It's been over a year and a half since the landmark issue of the journal Development described nearly 2,000 new mutants of zebrafish (Danio rerio), the newest animal model of vertebrate development in a menagerie of such species. Now, developmental biologists all over the world are earnestly studying these mutants -- and adding new ones to the list -- to determine what role they play in complex biochemical pathways. As part of this effort, researchers at the University of Pennsylvania Medical Center have identified new mutants important in the first steps that control the dorsoventral -- back to abdomen -- arrangement of embryonic tissues, a process called patterning.

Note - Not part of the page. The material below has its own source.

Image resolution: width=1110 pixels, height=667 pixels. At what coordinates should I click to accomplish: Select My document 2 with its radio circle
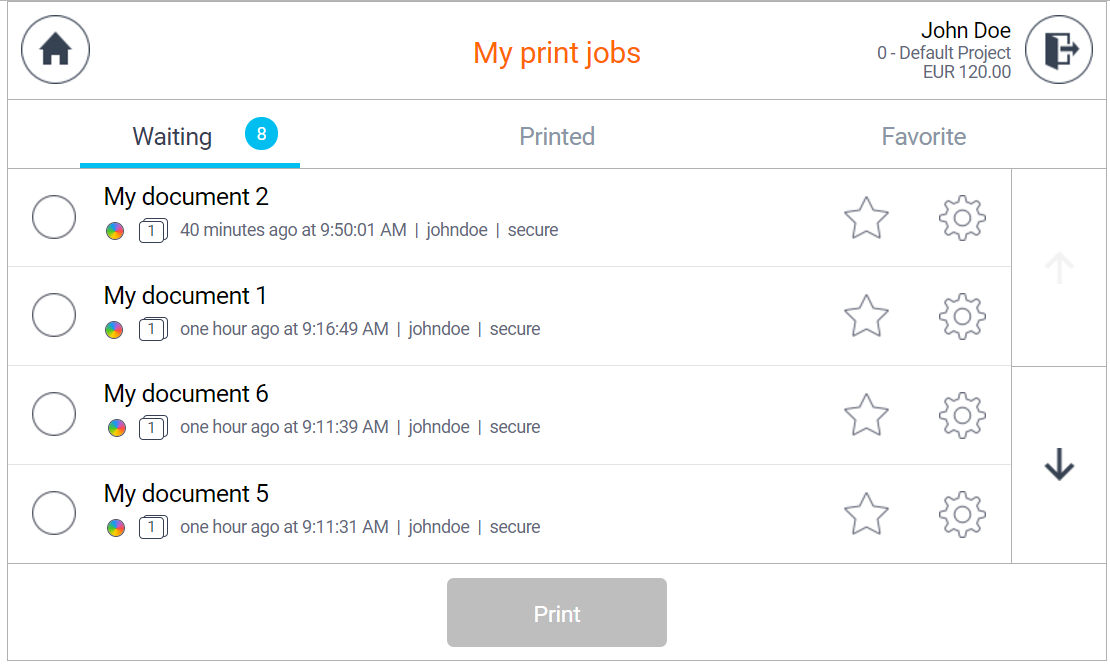click(53, 217)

These genes guide embryonic cells to become the belly or the back of the developing fish, with mutations resulting in abnormally shaped embryos. Because many genetic guidance systems are generic, or conserved, across species -- from invertebrates to vertebrates -- understanding the biochemical nature of these abnormalities could point to similar anomalies that cause birth defects in humans and might shed light on what happens in human embryos in the mysterious first days after conception.
Mary C. Mullins, PhD, assistant professor of cell and development biology and one of the key authors in the 1996 zebrafish issue, studies dorsoventral patterning determined by the bone morphogenetic protein (bmp) signaling pathway, which has already been implicated in dorsoventral patterning in frogs. In humans, this pathway is involved in bone formation.
"Working with zebrafish has allowed us to study the in vivo function of this pathway, which isn't possible with frogs and mice," says Mullins. "The zebrafish mutants don't die as early as in the mouse, so we can study dorsoventral patterning in the zebrafish, which so far has not been possible in the mouse. This is important because this pathway sets up the body's future shape and organization."